▶ _Task goal_
Excerpt from the entries below: please repeat exactly the lines from the one containing "Open the Generate Report menu item" through the last one, both ends included, with no pictures.

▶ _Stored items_

• • • •

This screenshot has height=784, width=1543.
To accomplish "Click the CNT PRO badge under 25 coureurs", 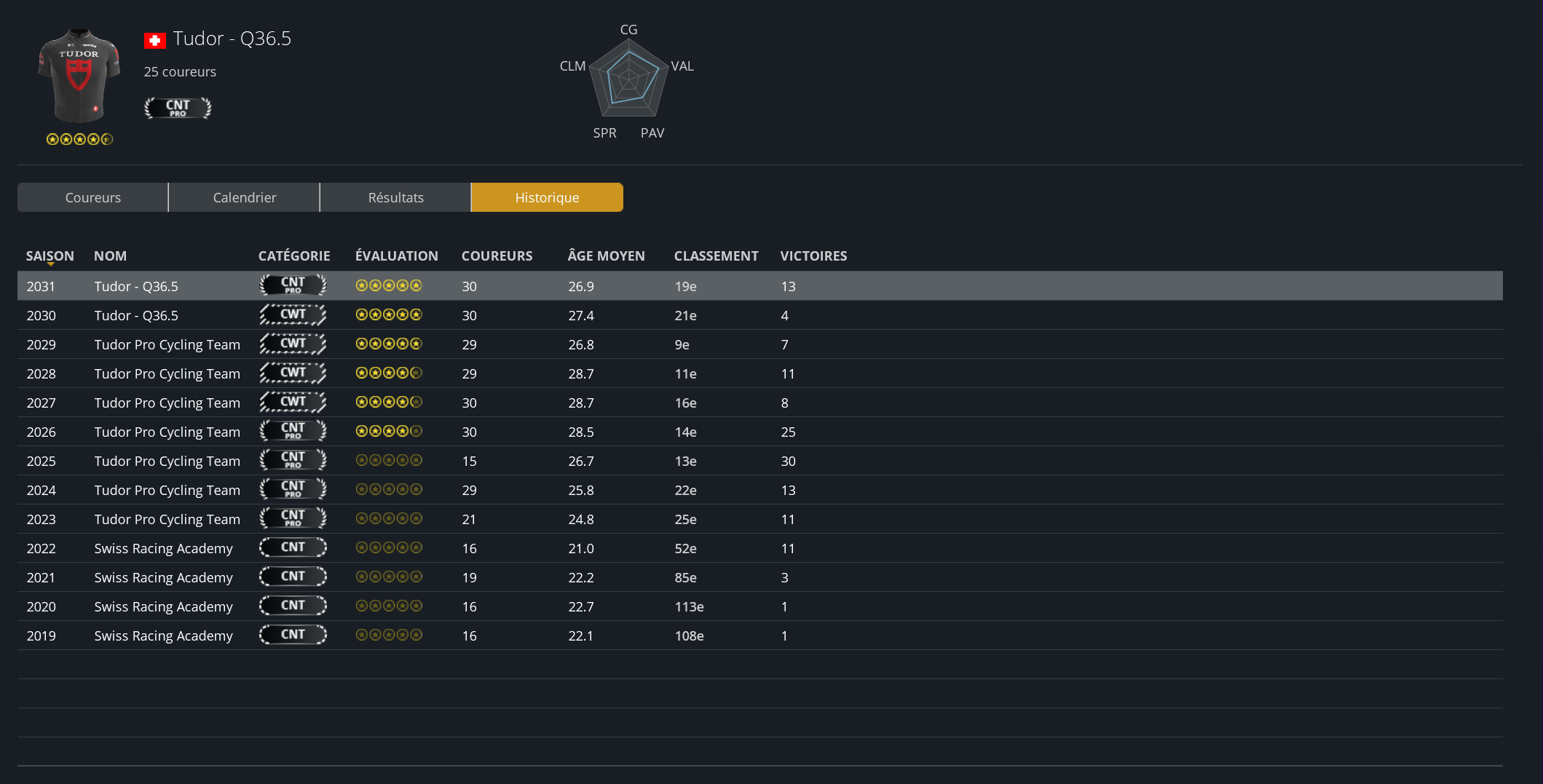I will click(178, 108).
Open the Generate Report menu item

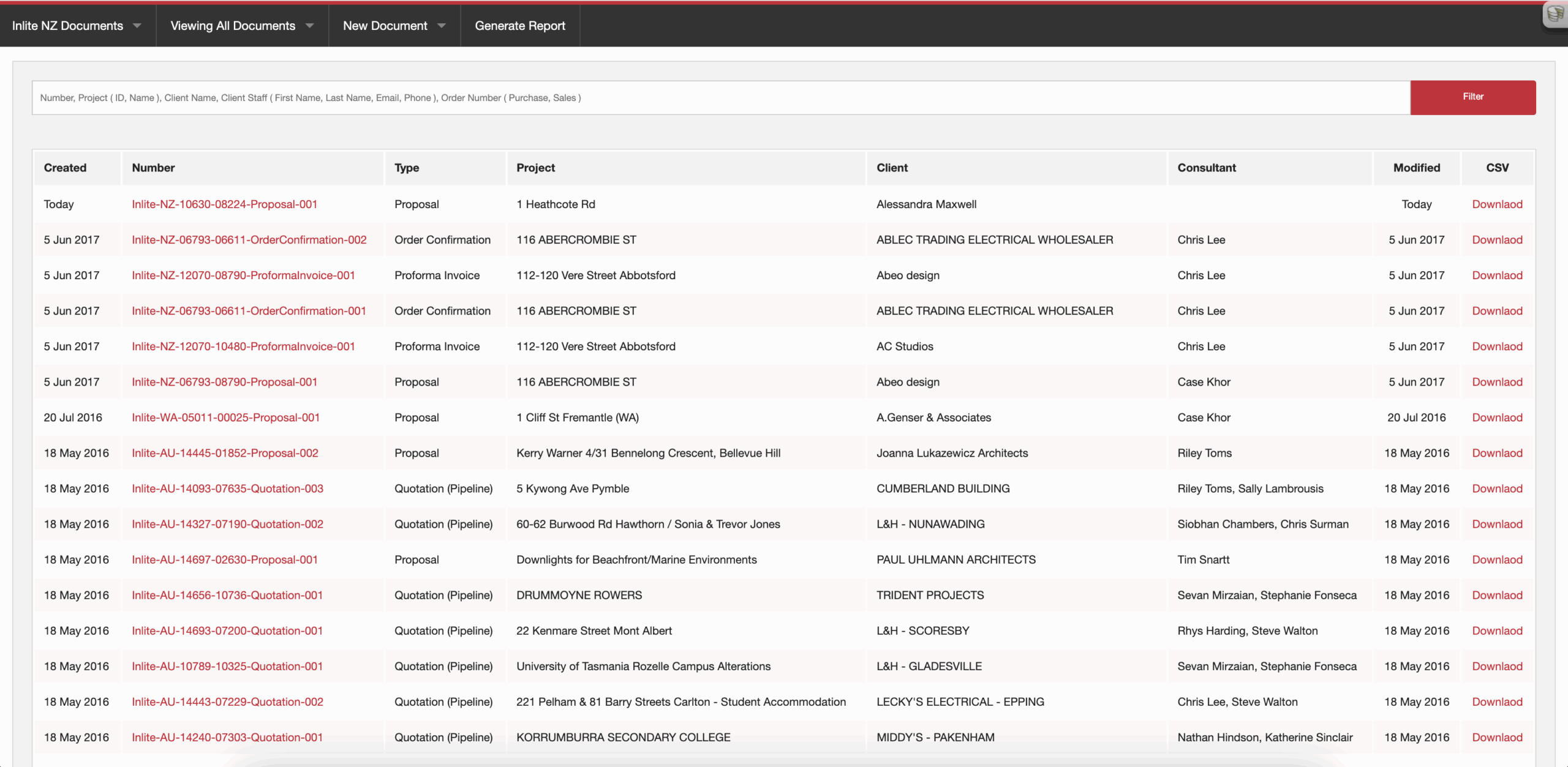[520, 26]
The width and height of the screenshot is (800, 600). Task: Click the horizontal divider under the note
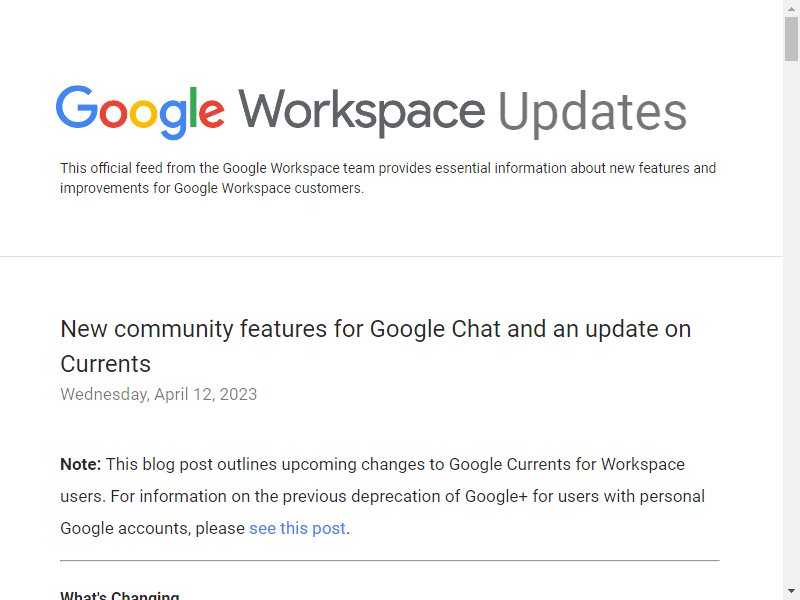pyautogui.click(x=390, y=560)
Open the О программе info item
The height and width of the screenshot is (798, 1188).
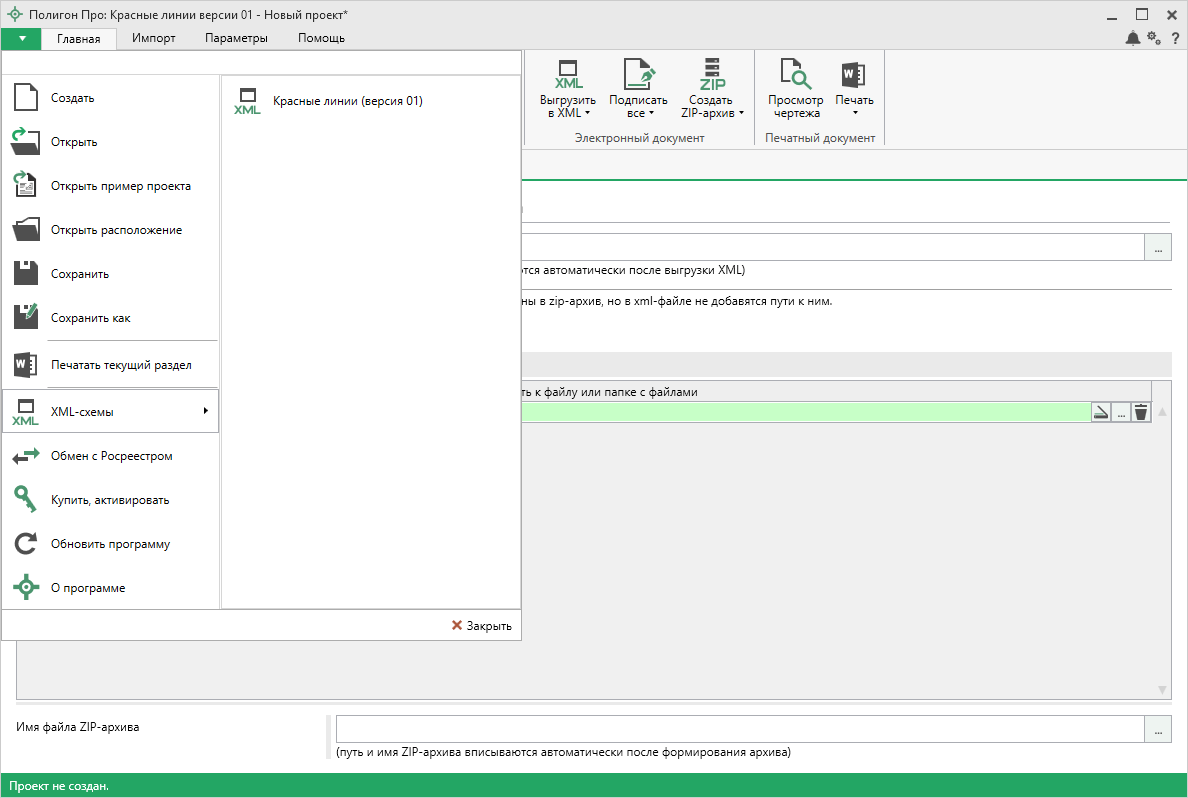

• • • •

▶ _Written solution_
Open the Generate Report menu item

[520, 26]
The width and height of the screenshot is (800, 600). Task: Click the horizontal divider under the note
pyautogui.click(x=390, y=560)
Open the О программе info item
The height and width of the screenshot is (798, 1188).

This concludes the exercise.